# DIRECTION 1
In the thread about vectors as a service, translate this sentence into Spanish: "They need a place to store it and efficiently query it."

# SOURCE

···

| HN Mirror

Y	Hacker News new \| ask \| show \| jobs


	by billconan 3180 days ago
	I thought about word2vec as a service. I gave up because I think customers could easily cache (pirate) my data.

1 comments

kleebeesh 3180 days ago

That's not really a problem if the user is frequently ingesting and vectorizing new data. They need a place to store it and efficiently query it. They can cache the queries for an old vector, but still need to compute new queries every time they have a new piece of content. Also old vectors might have relationships to the new vectors that have been inserted since caching, so you don't want to serve stale results.

link

billconan 3180 days ago

if we forget about making the service for a moment, How would you store and process high dimensional vectors locally? What ready-made library/software to use? What datastructure?

link

kleebeesh 3180 days ago

Some storage options are: - Store many vectors in a single HDF5 or LMDB file. - Store single vectors in many small binary files (e.g. using numpy save() function).

···

# DATA FOR THIS TASK
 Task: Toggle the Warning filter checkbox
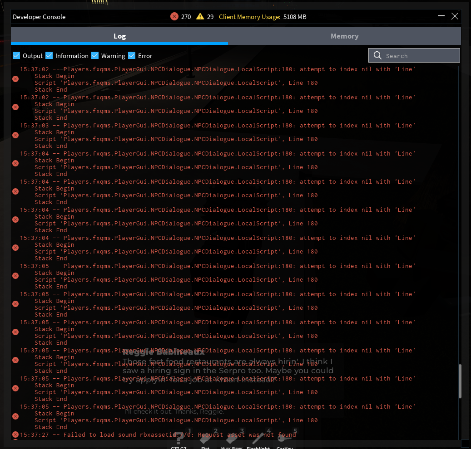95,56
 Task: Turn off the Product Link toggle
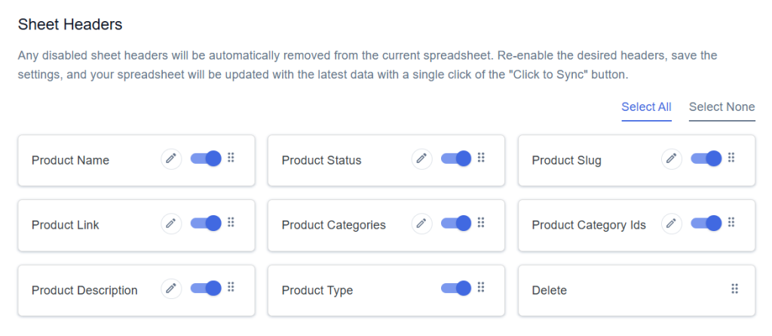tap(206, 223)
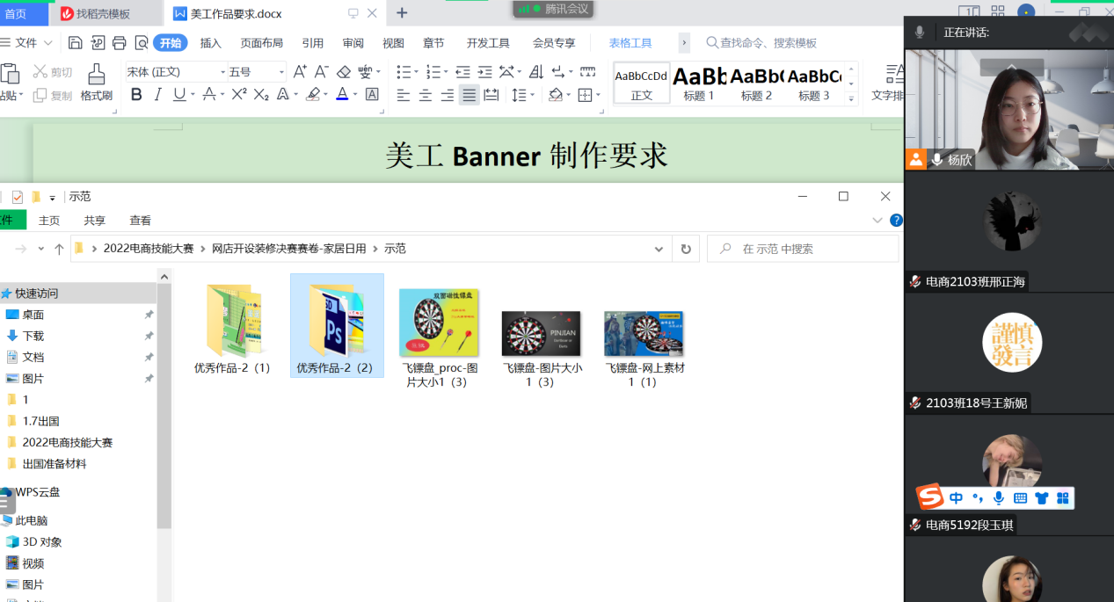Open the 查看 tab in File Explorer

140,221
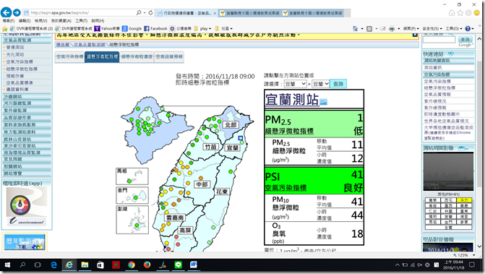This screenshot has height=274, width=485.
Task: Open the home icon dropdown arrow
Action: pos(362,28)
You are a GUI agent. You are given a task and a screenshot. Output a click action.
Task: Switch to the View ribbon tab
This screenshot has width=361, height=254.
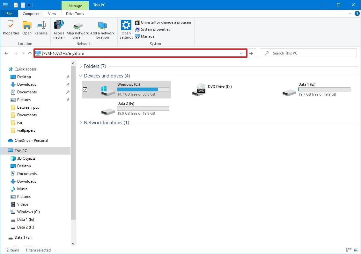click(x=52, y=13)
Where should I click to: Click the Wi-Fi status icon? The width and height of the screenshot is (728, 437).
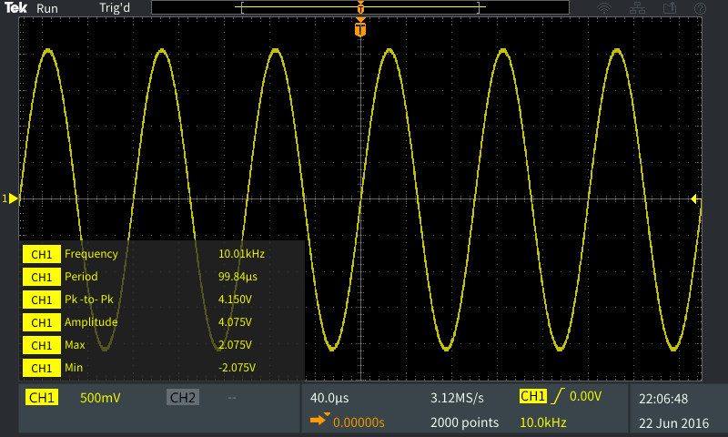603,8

···

# DIRECTION 2
Copy the listing word for word, from its first line to the line with "click(x=52, y=13)", including both. Leave the pictures out.

# FINAL ANSWER 1
Necesitan un lugar donde almacenarlo y consultarlo de manera eficiente.

# FINAL ANSWER 2
 Task: Toggle the Warning filter checkbox
95,56
 Task: Turn off the Product Link toggle
tap(206, 223)
Open the 查看 tab in File Explorer

140,221
This screenshot has height=274, width=485.
Task: Open the home icon dropdown arrow
Action: pos(362,28)
You are a GUI agent. You are given a task and a screenshot. Output a click action.
Task: Switch to the View ribbon tab
This screenshot has width=361, height=254.
click(x=52, y=13)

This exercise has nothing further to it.